JAKARTA, KOMPAS.com - Pemerintah mengajak pengembang untuk ikut berkolaborasi membangun rumah untuk masyarakat berpenghasilan rendah (MBR) berupa bangunan vertikal alias rumah susun (rusun) subsidi.
Ajakan tersebut bukan tanpa alasan, melainkan dipicu oleh tingginya angka backlog kepemilikan rumah yang terus meningkat dari tahun ke tahun menjadi 12,75 juta unit.
Di sisi lain, terdapat 23 juta unit rumah tak layak huni (rutilahu). Sementara rumah subsidi yang mampu dibangun per tahun hanya 200.000 unit.
Masalah lain adalah pelayanan, dari 1,7 juta unit subsidi yang disalurkan per Juni 2022, hanya sekitar 9.000 unit berupa rusun.
Baca juga: Pengembang Rumah Subsidi Tolak Merger BTN Syariah dan BSI
Oleh karena itu, Direktur Jenderal Pembiayaan Infrastruktur Pekerjaan Umum dan Perumahan Kementerian PUPR Herry Trisaputra Zuna mengajak para pengembang, untuk membangun rusun subsidi.
"Kolaborasi membangun rumah rakyat kita wujudkan sesuai dengan karakteristik lokasi pengembangan. Apalagi urbanisasi di perkotaan (terutama Jakarta) demikian tinggi. Jadi, membangun rumah vertikal di DKI Jakarta adalah salah satu solusi," ujar Herry saat pembukaan Rakerda DPD Himerra DKI Jakarta, Rabu (22/6/2022).
Sementara di luar DKI Jakarta, imbuh Herry, pengembang bisa membangun rumah vertikal bertingkat rendah atau low rise vertical (LRV) housings.
Untuk dapat menarik minat banyak pengembang, Pemerintah menawarkan sejumlah insentif.
Di antaranya kemudahan pelaksanaan atas Undang-Undang (UU) No. 11 Tahun 2020 tentang Cipta Kerja atau UU Cipta Kerja (UU Ciptaker) Pasal 24 dan Pasal 185 huruf b, dan Peraturan Pemerintah (PP) No. 16 Tahun 2021 tentang Peraturan Pelaksanaan Undang-undang Nomor 28 Tahun 2002 tentang Bangunan Gedung.

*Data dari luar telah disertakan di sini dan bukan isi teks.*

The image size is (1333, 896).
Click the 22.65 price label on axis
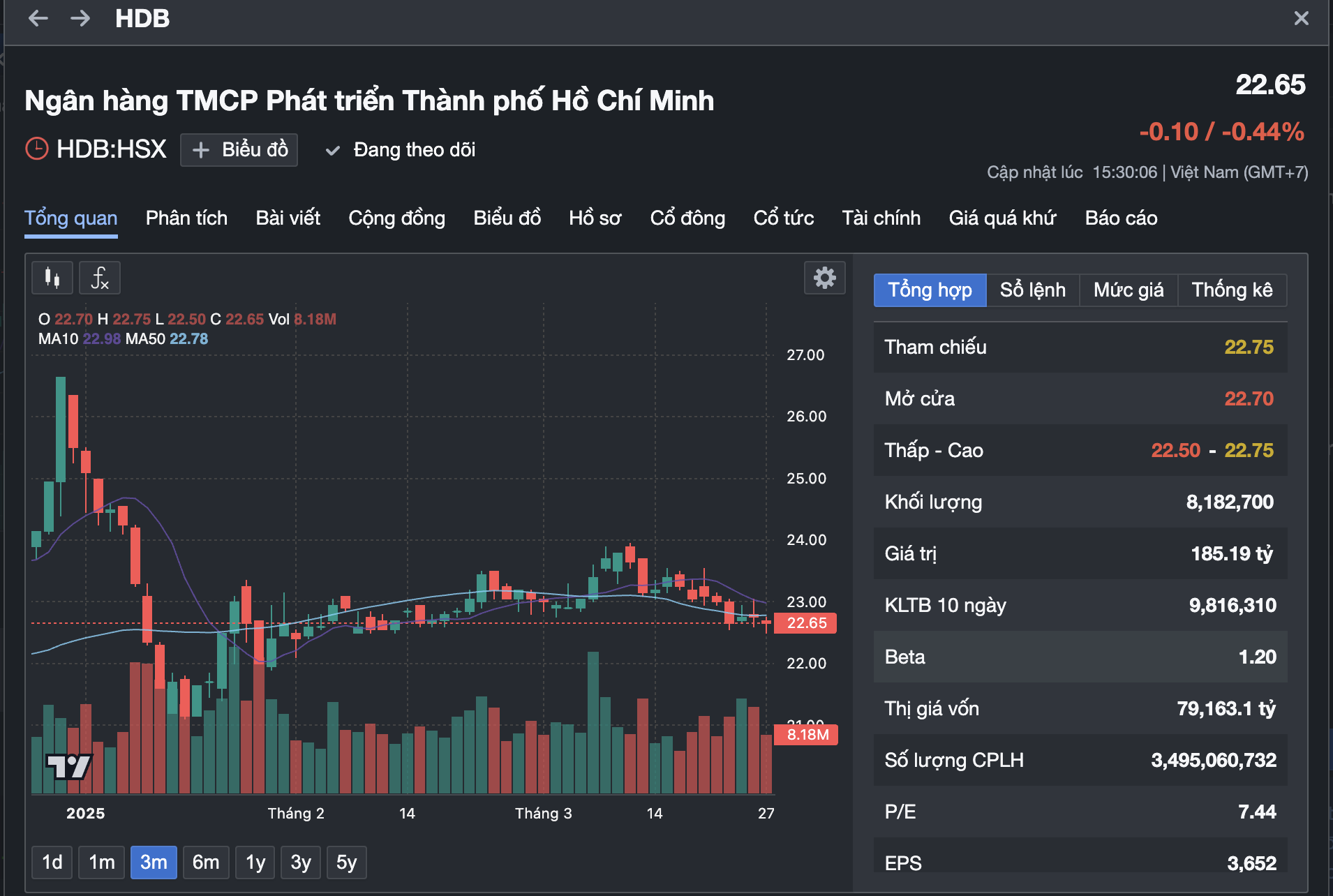tap(807, 622)
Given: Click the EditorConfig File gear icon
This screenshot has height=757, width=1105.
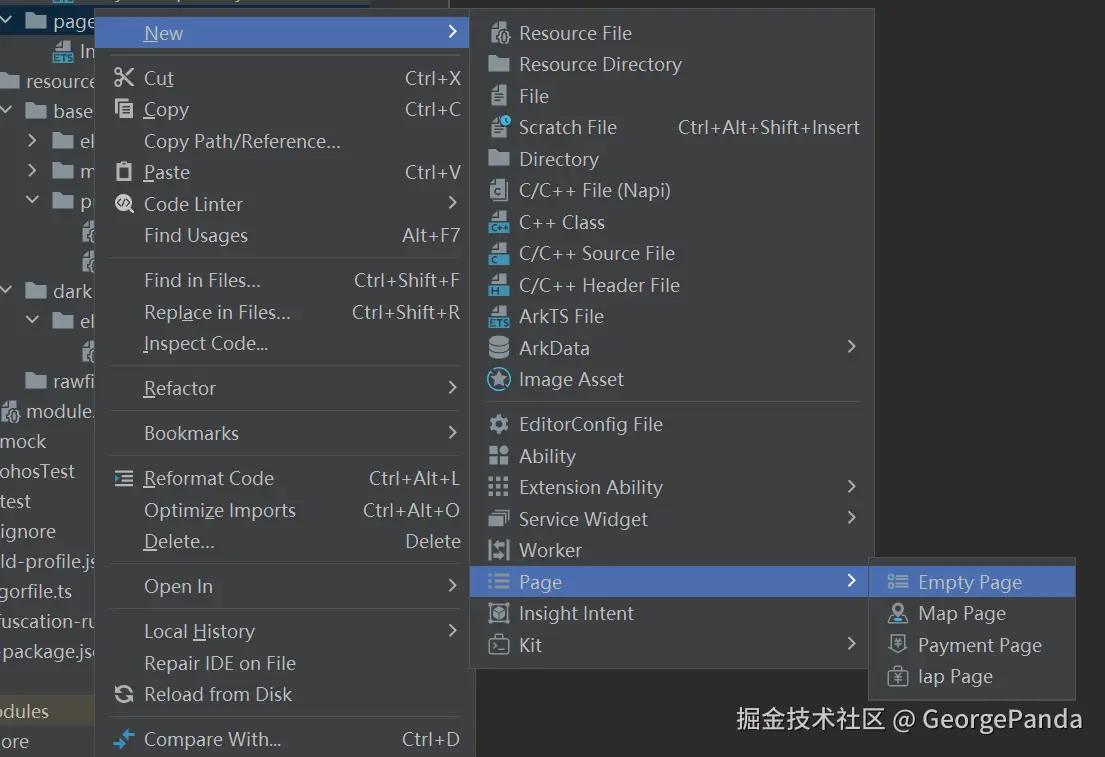Looking at the screenshot, I should [499, 425].
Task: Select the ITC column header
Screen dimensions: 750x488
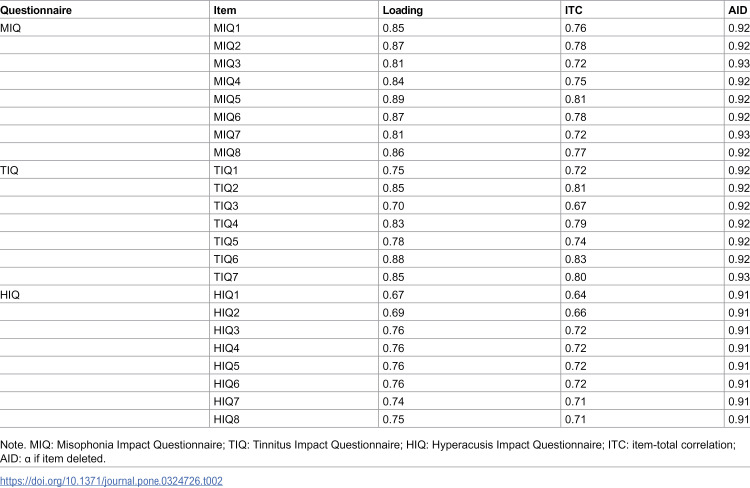Action: coord(574,10)

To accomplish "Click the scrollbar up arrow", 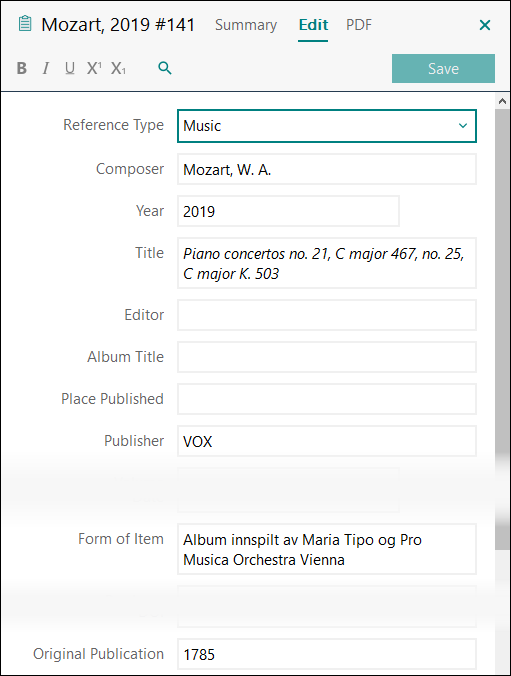I will coord(502,101).
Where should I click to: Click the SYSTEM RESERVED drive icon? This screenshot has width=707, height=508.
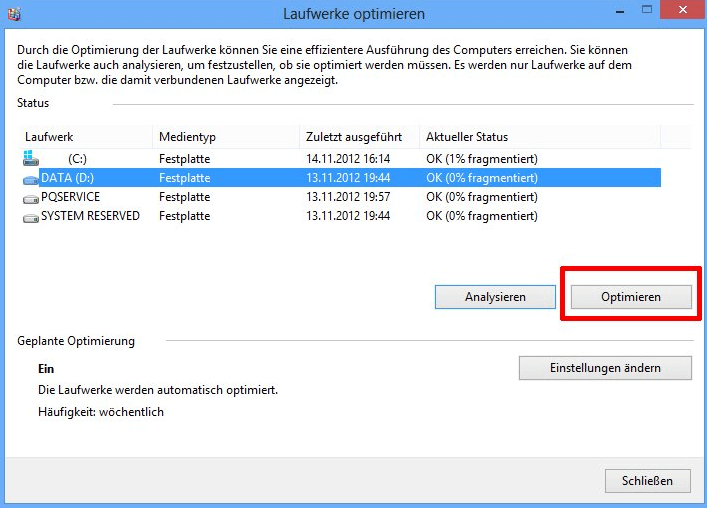click(30, 216)
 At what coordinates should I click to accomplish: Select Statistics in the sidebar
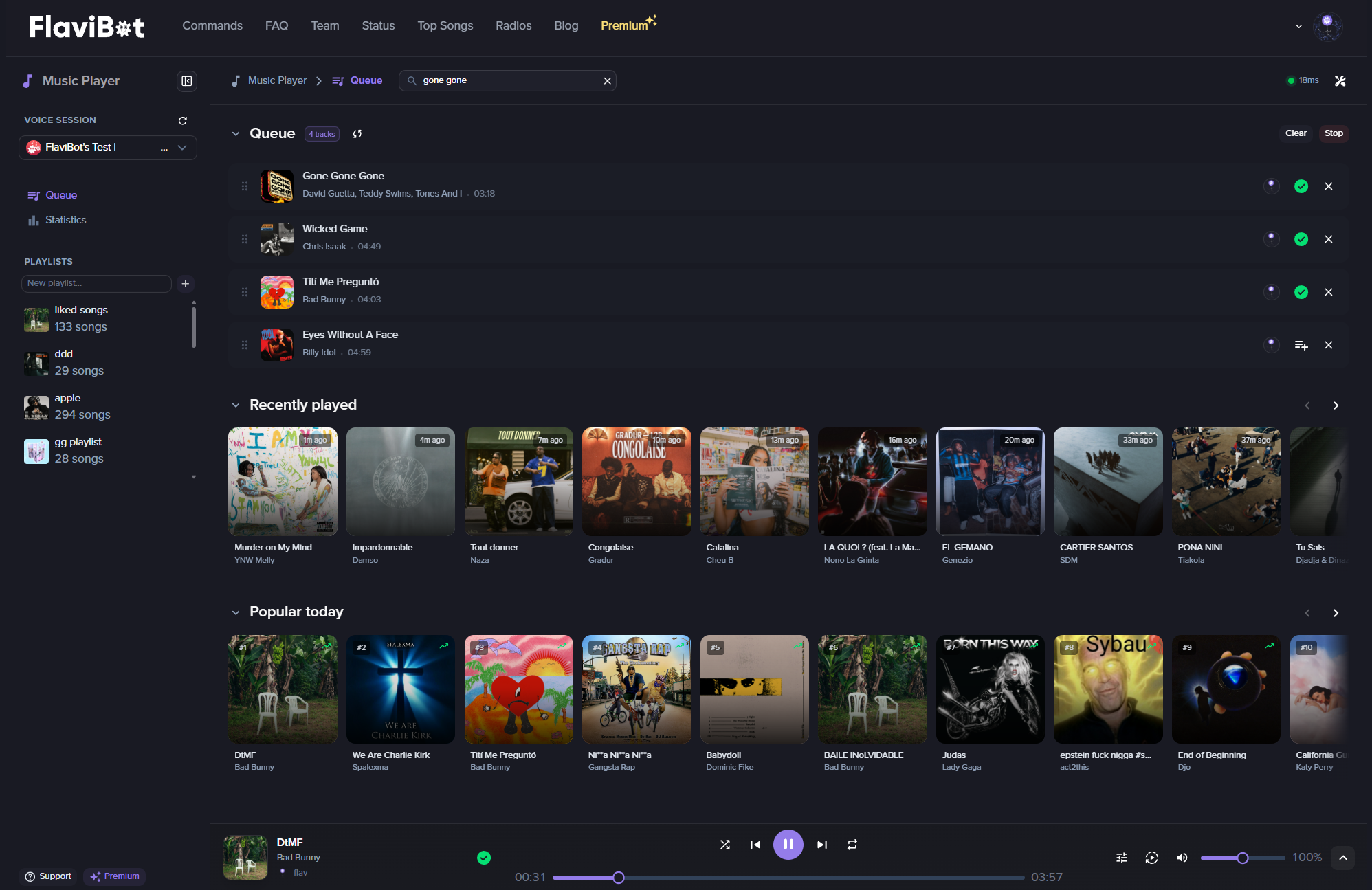tap(65, 219)
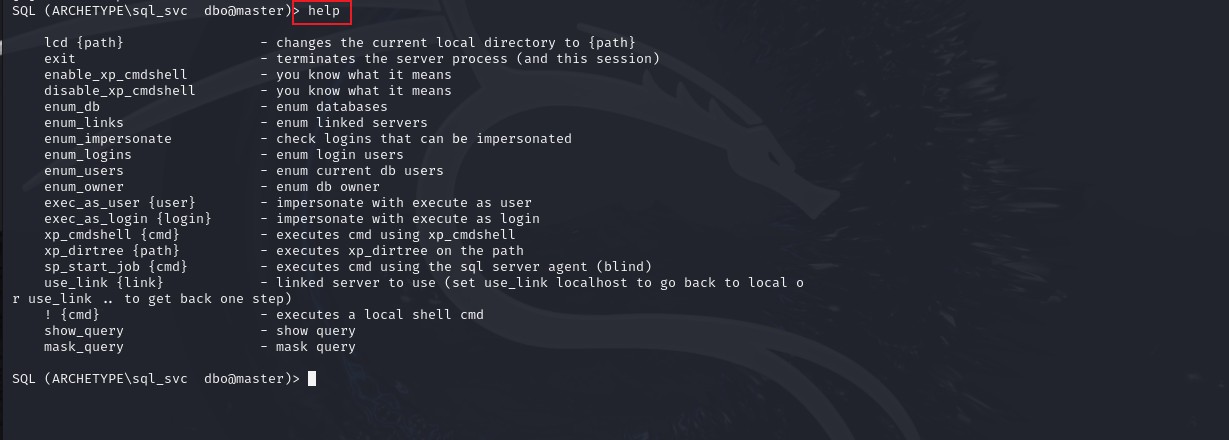Select the enable_xp_cmdshell command text

[116, 75]
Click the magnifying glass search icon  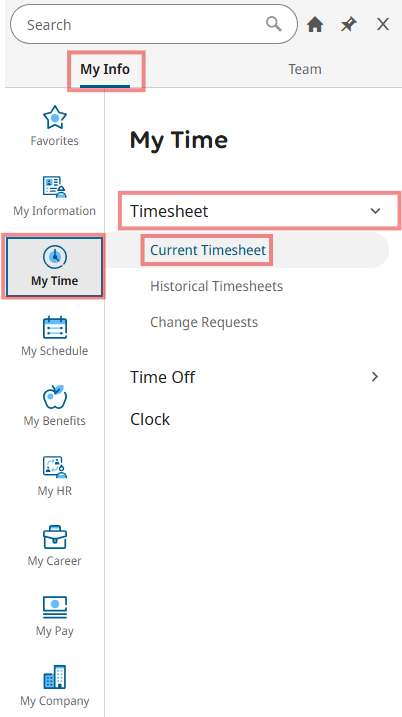pyautogui.click(x=274, y=24)
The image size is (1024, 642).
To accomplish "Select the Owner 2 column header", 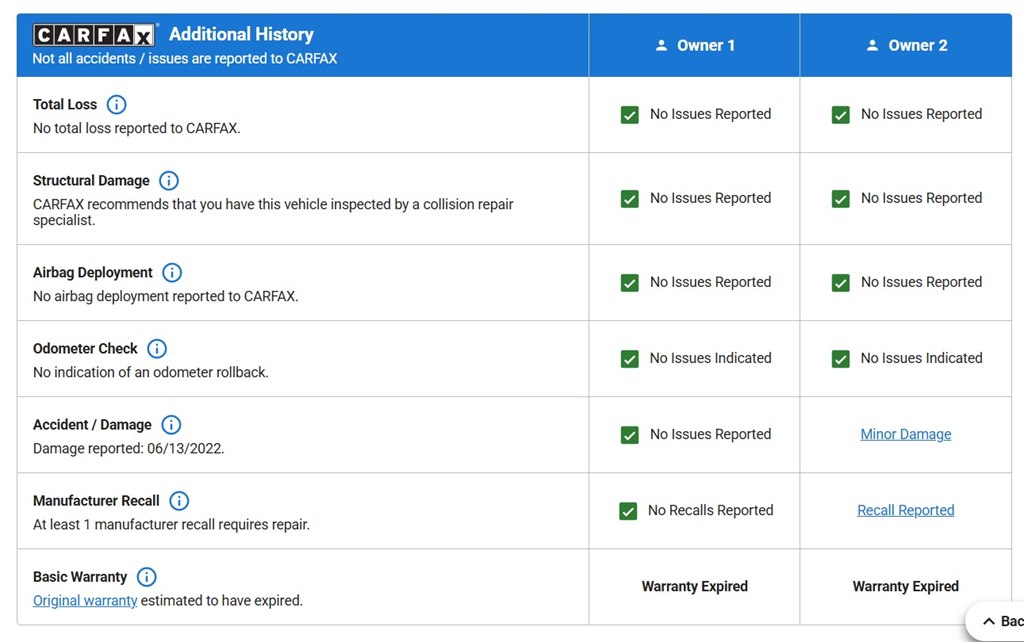I will pos(906,45).
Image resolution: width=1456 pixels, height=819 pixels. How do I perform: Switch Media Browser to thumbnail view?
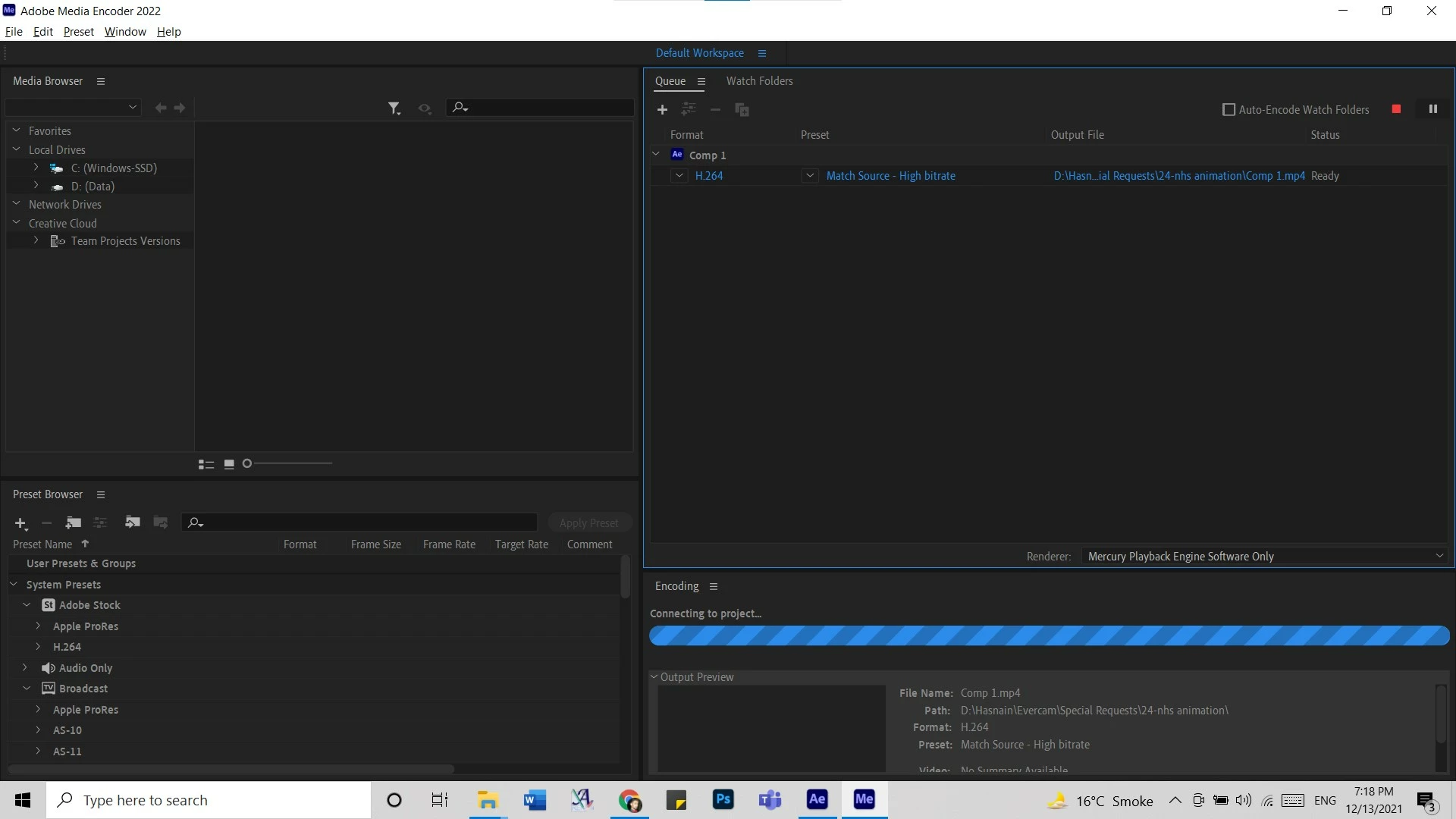(x=229, y=464)
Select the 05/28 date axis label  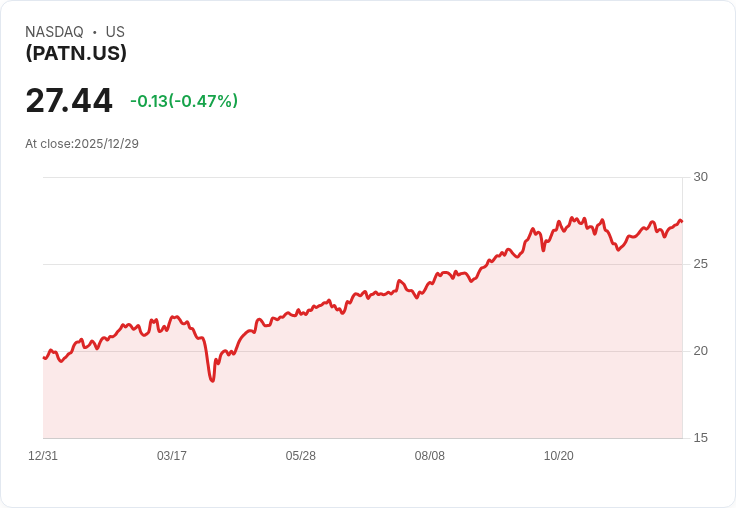point(301,456)
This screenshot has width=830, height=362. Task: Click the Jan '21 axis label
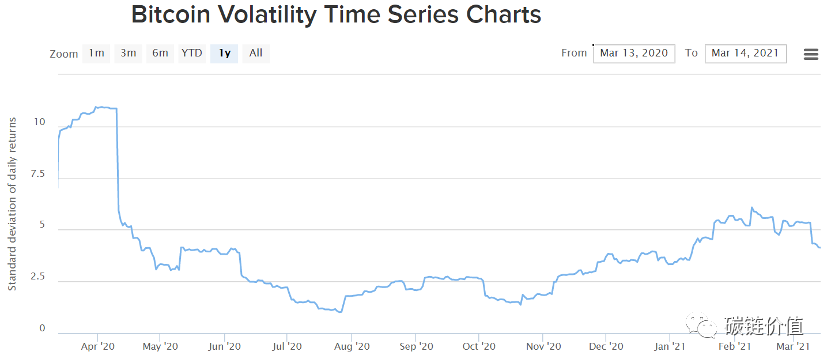click(670, 347)
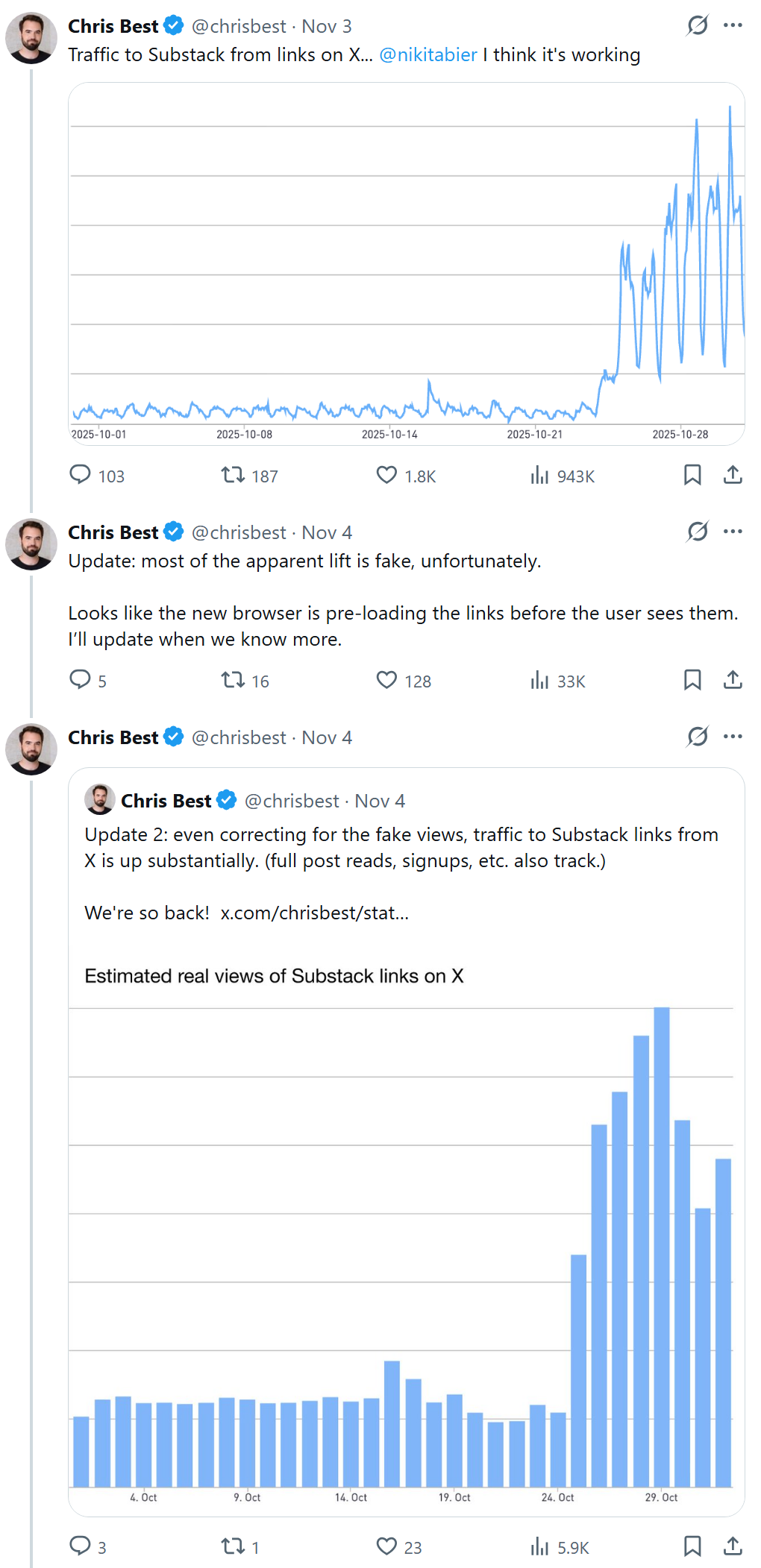Reply to the tweet with 5 replies

point(80,680)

Menurut Herry, Kementerian PUPR tengah melakukan improvisasi atas aturan Perizinan Bangunan Gedung (PBG).
"Saat ini prosesnya sedang berjalan. Jadi, kalau pengembang punya masalah konkret tentang PBG, akan dikoordinasikan untuk dicarikan solusinya," ujar Herry.
Herry mengungkapkan usulan perubahan harga rumah dan rusun subsidi sudah disampaikan kepada Kementerian Keuangan.
"Pembasahan sudah dilakukan, PP-nya juga sudah dibahas dan diharmonisasi. Jika harmonisasi ini selesai baru keluar Peraturan Menteri Keuangan (PMK)-nya," cetus Herry.
Adapun usulan perubahan harga rumah dan rusun subsidi sekitar 7 persen hingga 10 persen.